▶ [与えられた文章]:
········
台本を書こう!便利だけど読むのはつらい「必殺おうむ返し」
必殺おうむ返しとは
「飲みに行こうよ。……イヤか?」
「イヤじゃないよ、って……ほんとに? そっか、よかった」
こんな極端なのは普通ないですが、わかりやすく書いてみました。
このように、シチュエーションボイスなど一人読み台本の場合に
に主人公(リスナー)が言ったセリフを、キャラ(読み手)におうむ返しに繰り返させることで聞き手に伝える手法です
書き手からすると便利だからどんどんやりたくなります。
私も自分で書くとき、よくやります。
でもこれ
普通の会話ではまずやらない行為なので、読むさいに自然な感じを出すのが難しいです
流れやテンポも狂います
こっちもプロの声優じゃないんで、できればそういう無理難題はさけたい
しかしフリー台本の書き手も「こっちだってプロじゃねえわ」とばかりに全力でこの技を繰り出してきます
私からするとこの「必殺おうむ返し」が登場する頻度は
1000字に1~2回程度にしてあったら、もうそれだけで傑作に見えます
とにかく少なければ少ないほどありがたいので
「禁じ手」「最終手段」くらいの認識でちょうどいいかもしれないです
「○○って…」が頻出してしまう理由
作家さんが毎日のようにシチュボきいてるコアな人ならたぶん違和感が麻痺しています
または書き手が設定する、主人公の性格やイメージですね
声劇一人読みは、まず第一にキャラクターの個性や魅力をセリフで表現する場だから
主人公の魅力は表現されることもあるしされないこともある、二次的なものです
二次的どころか「多くの人が感情移入できるように主人公(リスナー)は無個性が良い」と主張する台本師さんもいるくらいなんですが、
でもとくに女の子は、ディズニーじゃないけど
盗賊の頭だったり王子様だったりする彼とも堂々と対等に渡り合うような
生き生きした気の強い女性主人公が好き
普通ではひるんでしまうような場面でも自分の主張を曲げず
彼もそれに対して「おまえは他の女と違うな」なんて感心してくれる…
そんなシーンが大好きです
だって心や中身に注目してほしいですもん
そして「この人はちゃんと中身をみてくれる人だ」と彼のへの好感度が急上昇する瞬間こそが、そういう「ヒロインが言った言葉に彼が反応する」シーンです
でも、元気よく会話するお喋りな主人公を表現するのは
2人読みの声劇じゃないと基本ムリ
初心者はまず「主人公(リスナー)は寡黙な人間である」という前提で出発したほうが無理がないです
私も初心者なので、そうやっています
無口で、たまーに何か言うだけの主人公(リスナー)と、相手の反応をチラ見しつつも会話をリードしていく語り手 というイメージです
修正方法
練習として「○○って…」を絶対使えない台本
「主人公(リスナー)は動物や人形など、口のきけない存在」とか
「人間だけど何かの理由で声を出せない状況にある」という設定の台本を読んだり書いたりする
または、一回おうむ返しの部分を全削除してみます
意外と意味が通じちゃいます
「飲みに行こうよ。……イヤか?」
········
▶ [保存データ]:
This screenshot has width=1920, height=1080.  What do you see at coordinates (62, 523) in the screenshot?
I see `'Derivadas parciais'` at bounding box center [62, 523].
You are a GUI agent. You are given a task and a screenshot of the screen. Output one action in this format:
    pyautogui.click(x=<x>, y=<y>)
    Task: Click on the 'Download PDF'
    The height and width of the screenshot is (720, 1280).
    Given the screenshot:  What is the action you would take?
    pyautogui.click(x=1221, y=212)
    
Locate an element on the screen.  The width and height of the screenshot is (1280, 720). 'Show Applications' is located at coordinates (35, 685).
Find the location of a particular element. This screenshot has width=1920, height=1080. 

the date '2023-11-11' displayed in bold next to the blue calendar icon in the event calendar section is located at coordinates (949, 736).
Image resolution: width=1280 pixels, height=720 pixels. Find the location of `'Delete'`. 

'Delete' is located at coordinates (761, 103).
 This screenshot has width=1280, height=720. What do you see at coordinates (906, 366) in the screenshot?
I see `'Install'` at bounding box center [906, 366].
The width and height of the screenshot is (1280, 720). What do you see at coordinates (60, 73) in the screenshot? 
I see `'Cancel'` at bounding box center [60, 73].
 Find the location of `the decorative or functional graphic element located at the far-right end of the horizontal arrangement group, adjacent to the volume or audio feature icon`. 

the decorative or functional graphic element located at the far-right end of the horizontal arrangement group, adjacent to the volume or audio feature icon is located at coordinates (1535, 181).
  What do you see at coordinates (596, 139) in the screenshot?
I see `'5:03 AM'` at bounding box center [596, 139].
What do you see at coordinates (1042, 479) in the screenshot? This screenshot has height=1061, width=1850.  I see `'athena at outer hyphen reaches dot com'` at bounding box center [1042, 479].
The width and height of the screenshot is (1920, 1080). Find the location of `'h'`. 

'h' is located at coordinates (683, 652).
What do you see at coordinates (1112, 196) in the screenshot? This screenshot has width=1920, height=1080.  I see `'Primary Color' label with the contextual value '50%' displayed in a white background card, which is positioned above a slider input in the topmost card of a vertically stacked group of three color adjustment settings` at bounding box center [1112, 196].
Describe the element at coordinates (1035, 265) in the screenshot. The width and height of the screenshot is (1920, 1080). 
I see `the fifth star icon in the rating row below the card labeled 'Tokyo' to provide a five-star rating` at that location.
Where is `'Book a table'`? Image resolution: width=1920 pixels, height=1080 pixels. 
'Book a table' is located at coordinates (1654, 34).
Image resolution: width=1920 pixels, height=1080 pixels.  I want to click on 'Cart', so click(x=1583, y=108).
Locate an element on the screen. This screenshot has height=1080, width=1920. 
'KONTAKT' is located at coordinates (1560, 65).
········
▶ [課題の説明]:
台本の「おうむ返し」を扱った文章を、最後の一文の後から書き継ぐこと。 データは参照しなくてよい。

▶ [課題の出力]:
「イヤじゃないよ、って……ほんとに? そっか、よかった」
これだけで、主人公が肯定的な返事をしたことがわかります。
断られた場合
「飲みに行こうよ」
「明日課題の提出しなきゃいけないから今日は無理? そっか、また今度な」
書くのは楽だけど読むのがつらいです
↓
「飲みに行こうよ」
「・・・・・・・」
「そっか、残念。じゃあまた今度な。課題がんばれよ!」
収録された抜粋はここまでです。